*Task item*
For the entries below, the result should be an exact transcription of the lines from the one with "796x530 pixels. How" up to and including the one with "Task: Click the 使用自動組態指令碼(S) label text", and only those.
======== Task inputs ========
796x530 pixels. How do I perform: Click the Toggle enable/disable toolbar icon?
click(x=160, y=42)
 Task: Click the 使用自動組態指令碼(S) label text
========
======== Task inputs ========
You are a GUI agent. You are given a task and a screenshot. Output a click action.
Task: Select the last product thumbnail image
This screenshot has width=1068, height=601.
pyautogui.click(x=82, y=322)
========
======== Task inputs ========
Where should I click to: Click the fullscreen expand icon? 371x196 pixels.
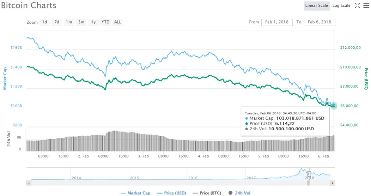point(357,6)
========
*Solution for this task*
796x530 pixels. How do I perform: Click the Toggle enable/disable toolbar icon?
click(x=160, y=42)
 Task: Click the 使用自動組態指令碼(S) label text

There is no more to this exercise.